# GOAL OF THE EXERCISE
Return, word for word, the lines of the listing below from the one with "This screenshot has height=574, width=802." through the one with "Viewport: 419px width, 218px", and no other lines.

___

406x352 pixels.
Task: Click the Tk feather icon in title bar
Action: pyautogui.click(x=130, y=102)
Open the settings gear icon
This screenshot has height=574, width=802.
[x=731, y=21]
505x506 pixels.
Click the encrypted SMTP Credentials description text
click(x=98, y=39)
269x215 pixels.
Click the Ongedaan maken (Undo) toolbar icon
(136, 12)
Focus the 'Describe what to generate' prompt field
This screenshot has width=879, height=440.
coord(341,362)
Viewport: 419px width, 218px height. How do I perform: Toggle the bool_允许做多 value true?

___

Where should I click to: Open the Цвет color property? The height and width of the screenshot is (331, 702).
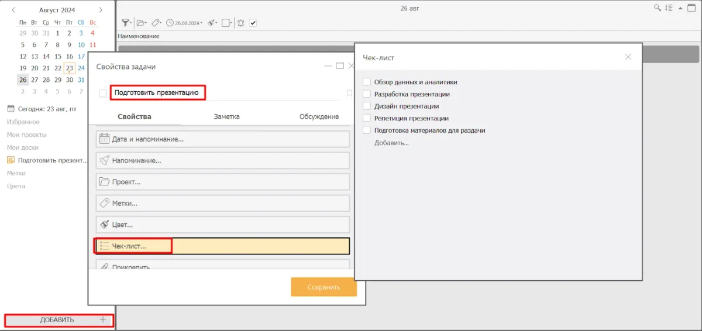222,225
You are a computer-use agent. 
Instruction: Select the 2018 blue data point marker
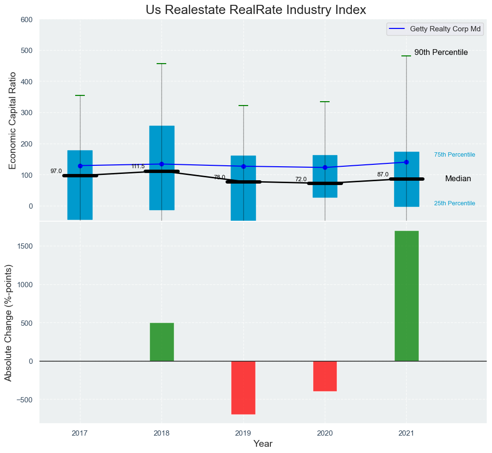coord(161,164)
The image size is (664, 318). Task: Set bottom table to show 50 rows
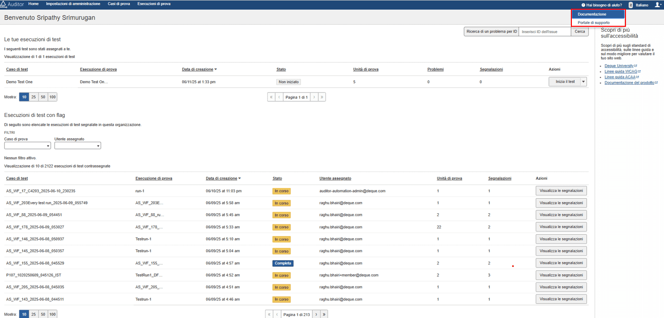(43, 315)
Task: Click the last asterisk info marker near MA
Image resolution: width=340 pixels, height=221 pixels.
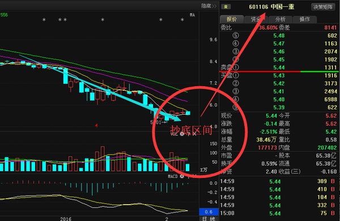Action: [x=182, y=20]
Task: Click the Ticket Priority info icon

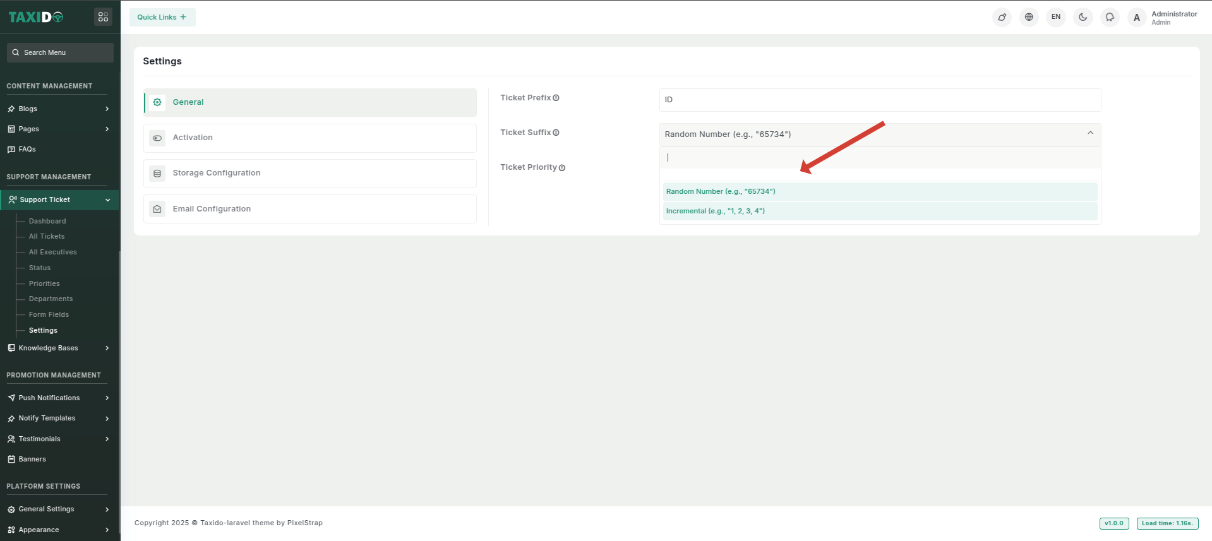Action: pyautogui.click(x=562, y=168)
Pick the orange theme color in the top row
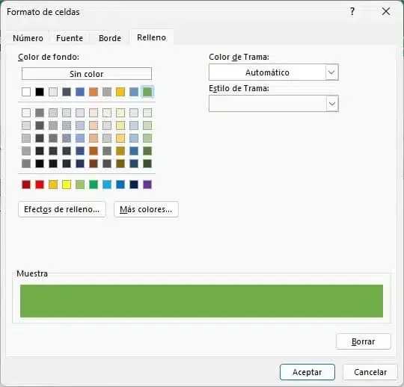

___

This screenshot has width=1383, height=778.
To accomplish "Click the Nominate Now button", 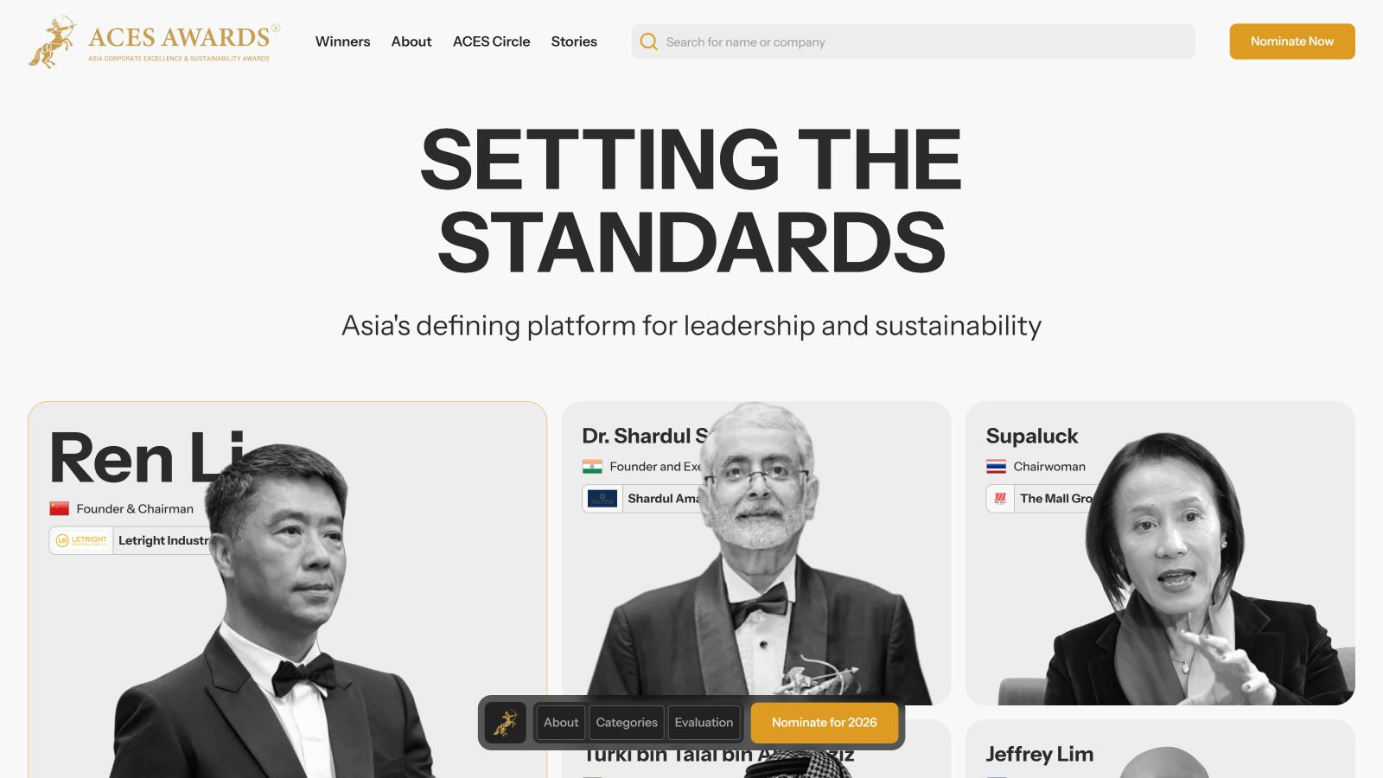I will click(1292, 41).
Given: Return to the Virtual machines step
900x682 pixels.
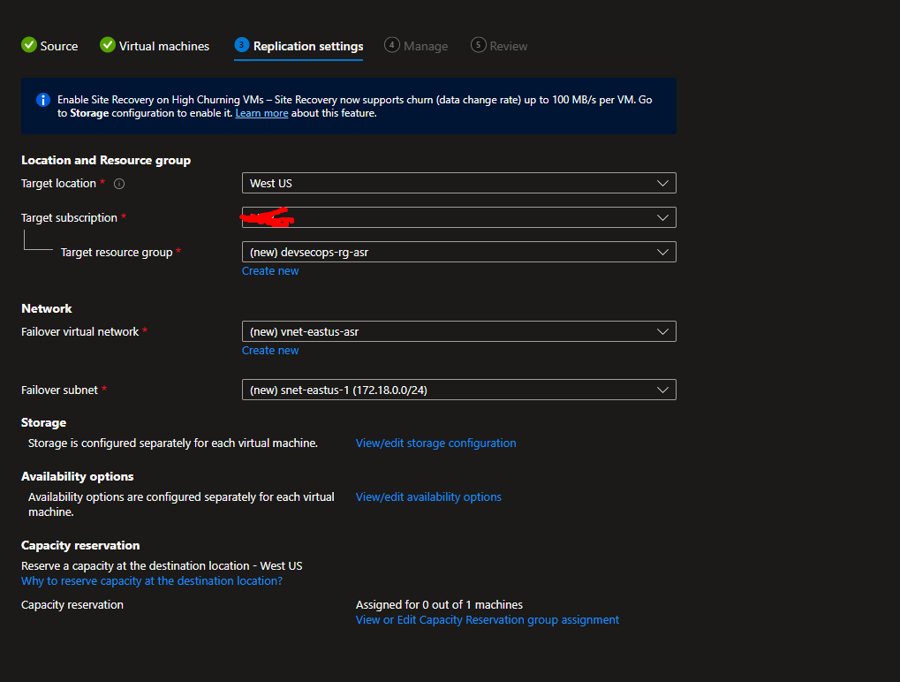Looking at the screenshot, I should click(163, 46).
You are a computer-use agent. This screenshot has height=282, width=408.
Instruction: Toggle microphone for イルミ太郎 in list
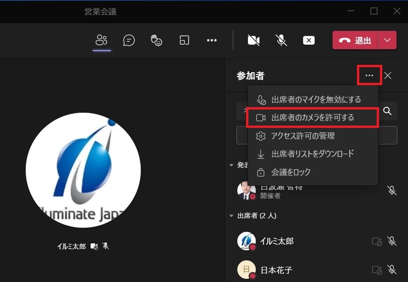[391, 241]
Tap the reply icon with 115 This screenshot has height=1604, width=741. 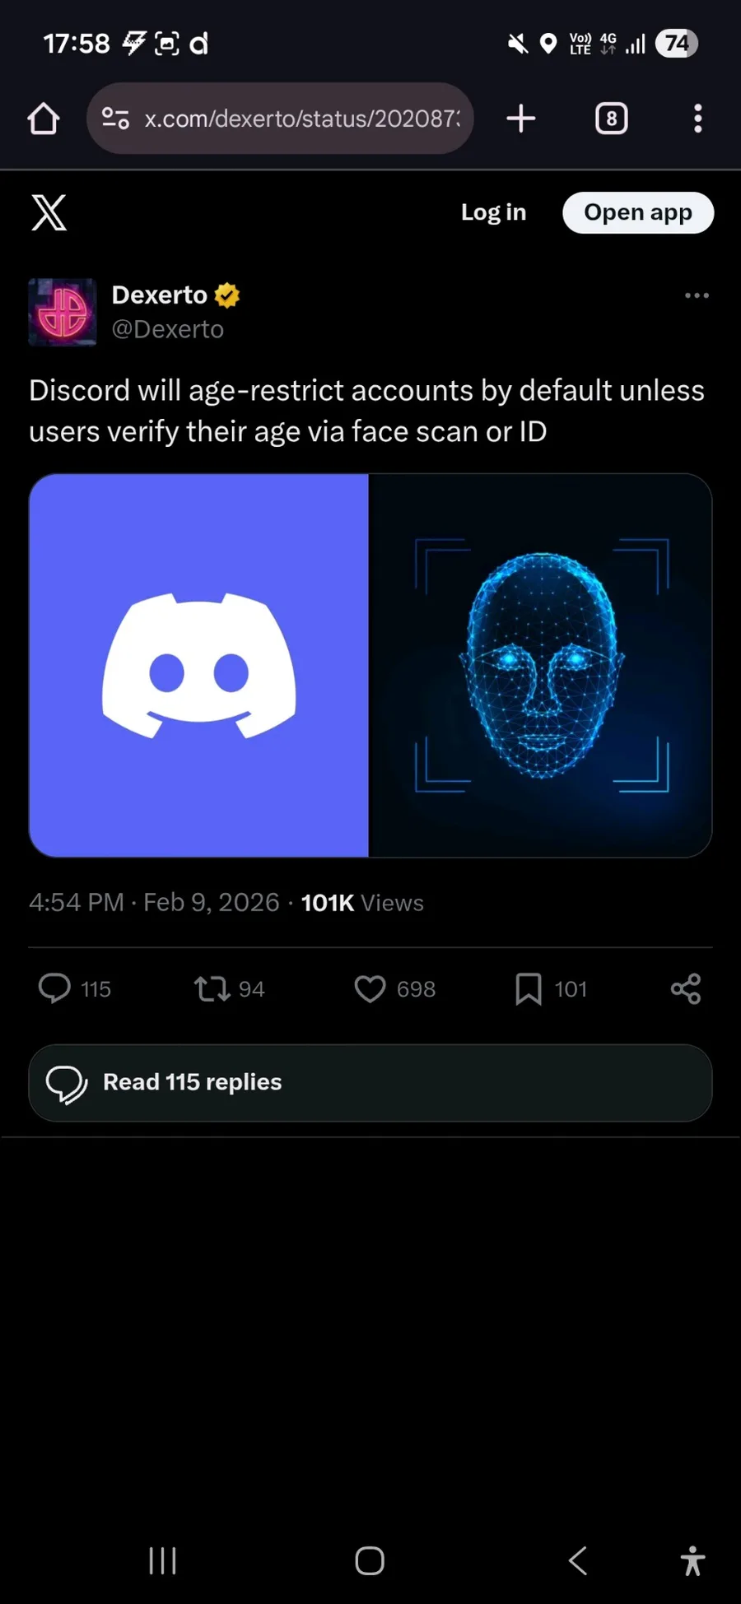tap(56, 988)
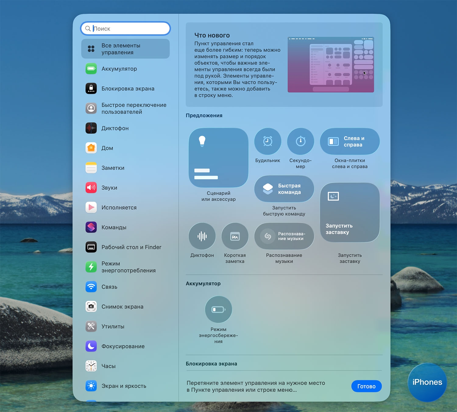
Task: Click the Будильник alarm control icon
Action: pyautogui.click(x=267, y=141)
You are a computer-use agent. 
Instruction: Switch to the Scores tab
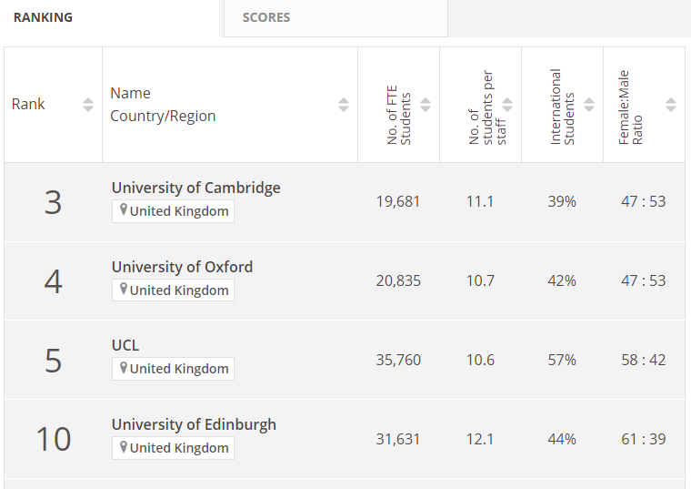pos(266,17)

___

# TASK OUTPUT
This screenshot has height=574, width=802.
[x=731, y=21]
505x506 pixels.
Click the encrypted SMTP Credentials description text
click(x=98, y=39)
269x215 pixels.
Click the Ongedaan maken (Undo) toolbar icon
(136, 12)
Focus the 'Describe what to generate' prompt field
This screenshot has width=879, height=440.
coord(341,362)
Viewport: 419px width, 218px height. How do I perform: Toggle the bool_允许做多 value true?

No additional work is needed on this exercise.